The study was conducted in accordance with the Declaration of Helsinki. This project is a multi-center Randomized Clinical Trial with medication (N EUDRACT: 2013-001955-11; protocol code: ISRCTN58437086) promoted by the Psicofundación (The Spanish Foundation for the Promotion of the Scientific and Professional Development of Psychology). The research was approved by the CEIC-APCV—the national research ethics committee coordinator—and the Spanish Medicines and Health Products Agency. Approval was received by both agencies in November 2013, prior to study initiation in December 2013.

Only direct members of the internal study team can access the data.
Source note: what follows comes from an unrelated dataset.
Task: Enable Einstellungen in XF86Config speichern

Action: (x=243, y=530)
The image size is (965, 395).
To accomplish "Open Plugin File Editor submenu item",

A more detailed description of data confidentiality can be found in the study protocol [42].

Sample

A total of 1061 participants were randomised to receive TAU alone (n = 527) or combined treatment involving TD-GCBT + TAU (n = 534).

Measures

The following assessment measures were administered at five different time points (pre-treatment, post-treatment and 3-, 6- and 12-month follow-up).

Patient Health Questionnaire-9 (PHQ-9) [44]. The PHQ-9 is a screening instrument that is widely used in PC to assess the frequency of depressive symptoms over the last 2 weeks [46]. The instrument consists of nine items scored from 0 (not at all) to 3 (nearly every day) with a maximum score of 27. A score of ten or higher is considered a good cut-off point for establishing the presence of depression. This instrument has been shown to offer good internal consistency in a Spanish population (α = 0.82) [46] and also in the clinical trial conducted by Cano-Vindel [36] (α = 0.86).

Generalized Anxiety Disorder-7 (GAD-7) [45]. The GAD-7 is a screening instrument widely used in PC to assess the frequency of anxiety symptoms over the last 2 weeks [47]. The instrument consists of 7 items scored from 0 (not at all) to 3 (nearly every day) with a maximum score of 21. A score of ten or higher is considered a good cut-off point for establishing the presence of anxiety. This instrument has been validated in a Spanish population [48] and has been shown to offer good internal consistency in the clinical trial conducted by Cano-Vindel [36] (α = 0.87).

Description of treatments

Treatment as usual (control group).

The control group included participants receiving TAU, also described as standard or pharmacological treatment [36]. TAU consisted of routine consultations with the GPs in face-to-face sessions (5–7 minutes) to assess the patients’ physical and/or psychological complaints and included the prescription of antidepressants, anxiolytics or hypnotics, and/or informal counselling/support.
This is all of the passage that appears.